> **EXERCISE DESCRIPTION**:
Where an entry holds an image, skip the image but reproduce the rest word for word.

• • •

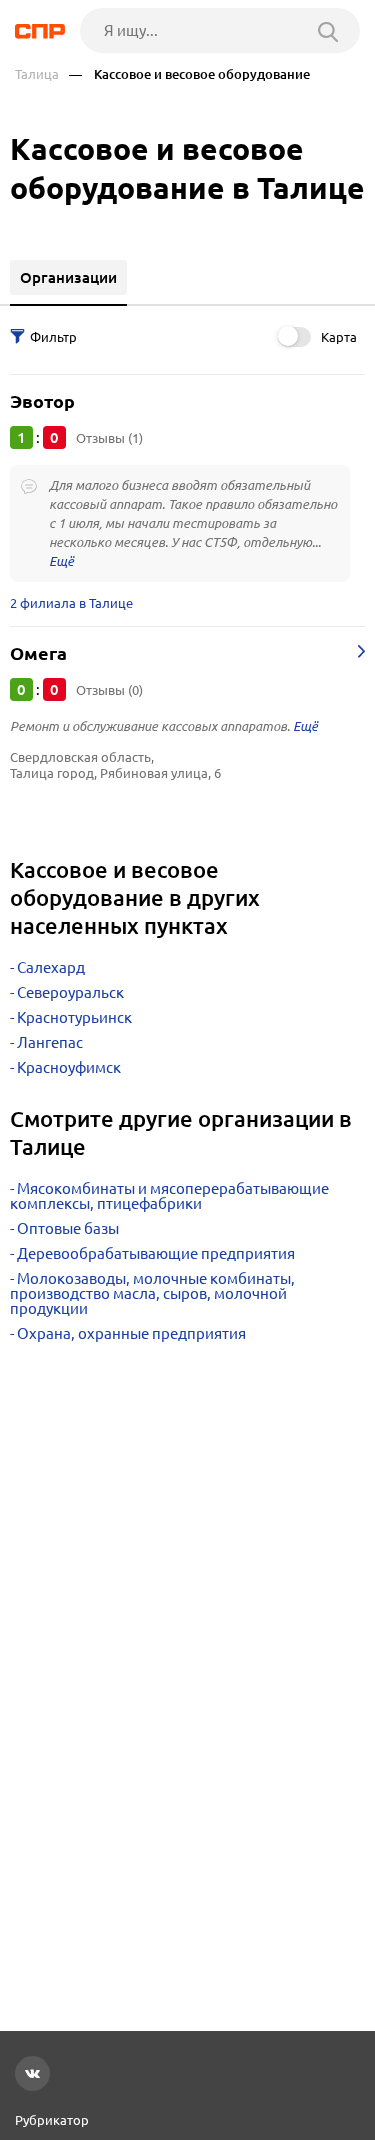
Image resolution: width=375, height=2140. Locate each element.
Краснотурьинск (74, 1017)
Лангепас (50, 1042)
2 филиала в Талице (71, 603)
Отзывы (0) (109, 690)
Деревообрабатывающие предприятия (156, 1253)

• • •

> **SOLUTION TO THE EXERCISE**:
Image resolution: width=375, height=2140. Locate each element.
Краснотурьинск (74, 1017)
Лангепас (50, 1042)
2 филиала в Талице (71, 603)
Отзывы (0) (109, 690)
Деревообрабатывающие предприятия (156, 1253)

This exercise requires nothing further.